Évidemment, il est clair qu’au-delà de l’aspect saugrenu de l’érection d’une Waste Tower, cela ne réglerait en rien la question; tout au plus la repoussera-t-on. D’où l’émergence de la formule d’économie circulaire, qui favorise un traitement des déchets pour les relancer, une fois reconditionnés, dans les chaînes de production. L’idée, formulée pour la première fois par un certain Kenneth Boulding en 1966, est certes alléchante. Sauf que, dans les faits, tout n’est pas recyclable, et ne peut d’ailleurs l’être indéfiniment, rendant de facto caduque l’argument d’une société « zéro déchet ». Pour autant, cela ne veut pas dire qu’il ne faille pas emprunter cette voie. Voie que Maurice hésite depuis longtemps à emprunter, soit dit en passant.
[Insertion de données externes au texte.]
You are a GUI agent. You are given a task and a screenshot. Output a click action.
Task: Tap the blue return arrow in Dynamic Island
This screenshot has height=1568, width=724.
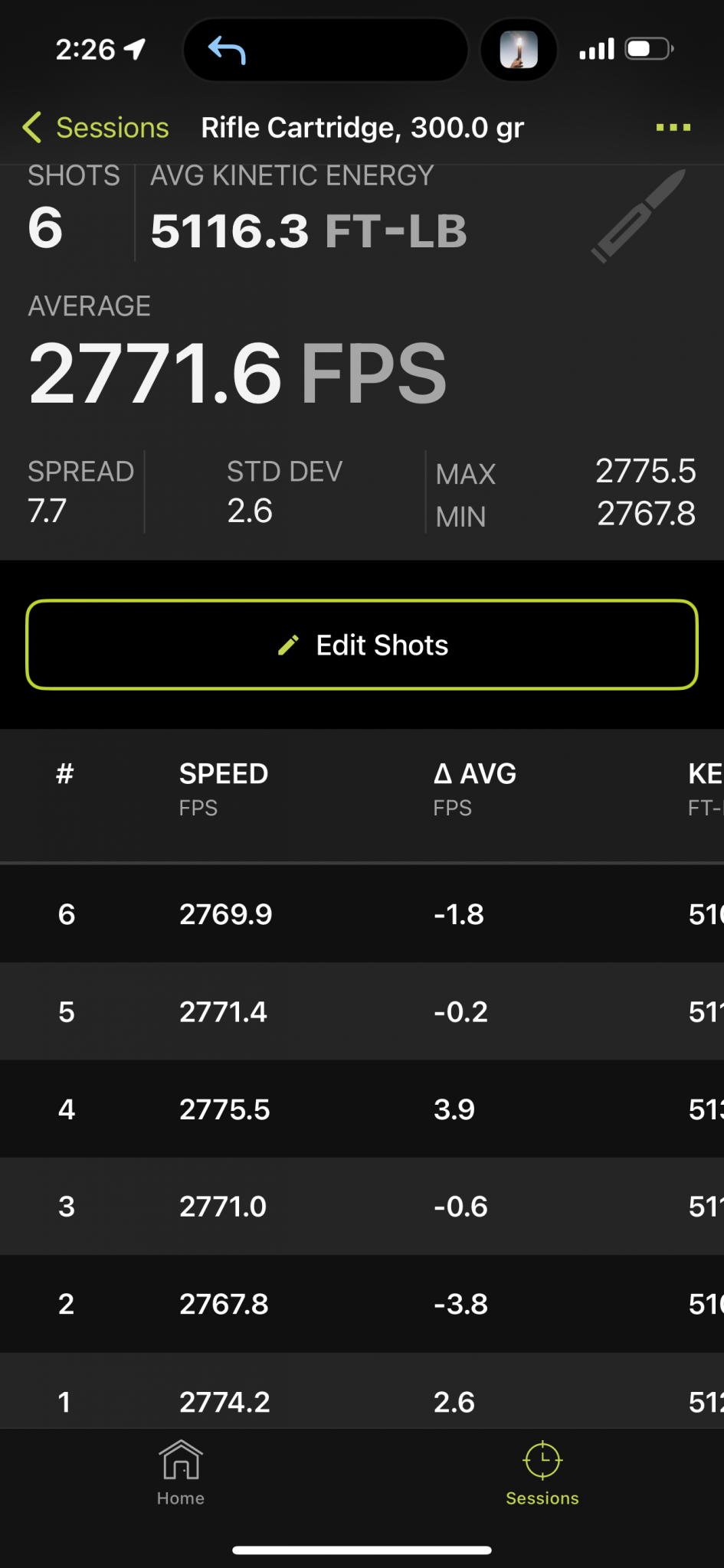[227, 50]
Là encore, le concept du tri collectif et individuel n’a rien de nouveau. Les poubelles et les sacs-poubelles de couleur – et qui permettent de différencier les différents types de déchets ménagers (organiques, verre, cartons, etc.) – ont d’ailleurs vu le jour un peu partout dans le monde dans les années 70’, pour finir par devenir obligatoires dans les foyers dans les deux à trois décennies suivantes, selon les pays. Chez nous, un demi-siècle plus tard, on les attend toujours. Et pour cause : collecter des ordures préalablement triées, c’est bien, mais encore faut-il pouvoir réinjecter dans des circuits de recyclage celles qui peuvent l’être. Et ça, ça demande des moyens, mais aussi et surtout une véritable politique environnementale, sachant que c’est justement cette dernière qui nous fait le plus défaut.

Pour autant, le sujet de la gestion des déchets est loin d’être un problème typiquement local. Dans les pays dits développés, l’économie circulaire, sous-entendu dans le sens le plus strict du terme, reste là aussi relativement utopique; les chiffres en matière d’extractions de ressources naturelles, en hausse continuelle, sont à ce titre assez éloquents. Si ce concept, fer de lance des adeptes de la croissance verte, marchait en effet réellement, pourquoi aurions-nous à piller autant le peu qu’il reste à notre planète à nous offrir ?
De fait, la véritable question à se poser n’est plus tant de savoir ce que nous devons faire de nos déchets, mais plutôt de savoir pourquoi nous continuons d’en générer autant ! Et là, on touche à un point sensible, celui de notre incapacité à revoir notre modèle productiviste, lequel sous-tend notre sacro-sainte croissance économique. Pourtant, il semble évident que si nous opérions un premier tri afin de dissocier ce qui nous est essentiel de ce qui l’est moins et ce qui ne l’est pas du tout, la question de nos déchets serait vite réglée. Encore faudrait-il pour cela faire preuve de cette même volonté dont nous n’avons jamais manqué lors des précédentes crises. Volonté qui, semble-t-il, n’est donc plus recyclable.